1 hora, 59 minutos e 30 segundos. Com essa marca, o queniano Sabastian Sawe quebrou o recorde mundial da maratona no último domingo, 26, ao vencer a tradicional
prova de Londres.
Ao completar o percurso de mais de 42 km em menos de 2 horas, o atleta entrou para a história das proezas do esporte e do corpo humano.
A corrida foi disputada e, em boa parte do trajeto, Sawe ficou lado a lado com o segundo colocado, o etíope Yomif Kejelcha, que também finalizou a prova em menos de 2 horas.
O trunfo logo levantou a questão: o que um ser humano tem de especial para superar seus limites e a linha de chegada de uma maratona em tão pouco tempo?
"Essa marca mostra que a máquina do corpo humano continua em evolução, assim como os métodos de treinamento, as estratégias de recuperação e os equipamentos esportivos. Porém, o maior diferencial é de onde vem esses corredores", analisa o educador físico Diego Leite de Barros, especialista em fisiologia do exercício.
"Todos os principais recordistas da atualidade são da Etiópia ou do Quênia. E isso não é uma coincidência", crava.
Barros comenta que os maiores maratonistas da história recente vêm de uma região montanhosa no leste da África, o Vale do Rift. "Eles vivem numa altitude que passa dos 2 mil metros, o que favorece a maior concentração de hemoglobina no sangue e, consequentemente, um transporte de oxigênio no corpo com mais eficiência."

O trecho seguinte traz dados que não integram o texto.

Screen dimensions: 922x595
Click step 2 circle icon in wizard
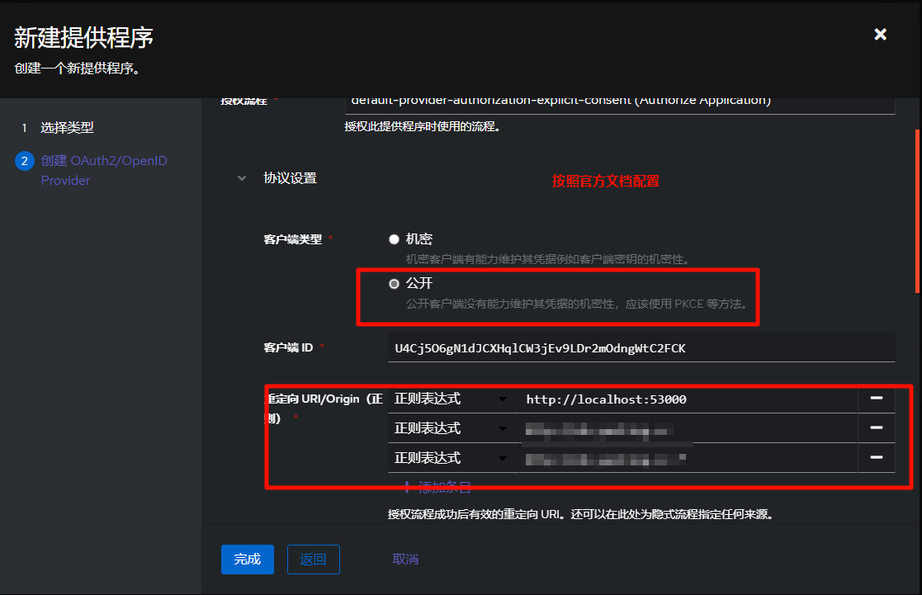coord(24,161)
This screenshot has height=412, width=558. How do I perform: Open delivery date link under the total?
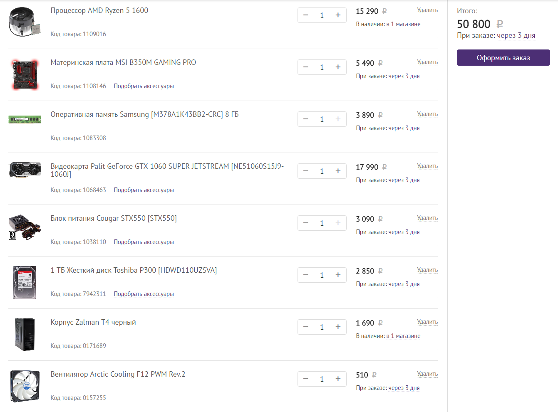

O especialista aponta que os atletas quenianos e etíopes que nascem e treinam nessa região também contam com adaptações fisiológicas que vêm sendo transmitidas ao longo de gerações. "Eles têm pernas mais finas e longas, fibras musculares mais resistentes, baixo percentual de gordura, além de alta capacidade de absorção de oxigênio, o famoso VO2 máximo", explica Barros.
O fisiologista lembra que, nessas áreas da África, muitas vezes a corrida é a principal forma de ascensão social, o que faz muitos garotos e garotas se exercitarem desde cedo no esporte. Ou seja, há trabalho duro nos bastidores.
Claro que a tecnologia e a ciência do esporte também fornecem vantagens ao maratonista moderno. "Os tênis mais leves auxiliam na propulsão do corredor, enquanto novas abordagens de suplementação, antes, durante e depois das provas, assim como técnicas de recuperação entre os treinos, auxiliam a quebrar recordes", observa o professor.
Mas a origem de atletas como Sabastian Sawe já pode ser considerada meio caminho andado para a medalha.
"Para ser um recordista mundial da maratona, você precisa fazer parte desse seleto grupo de africanos nascidos no Vale do Rift", diz Barros.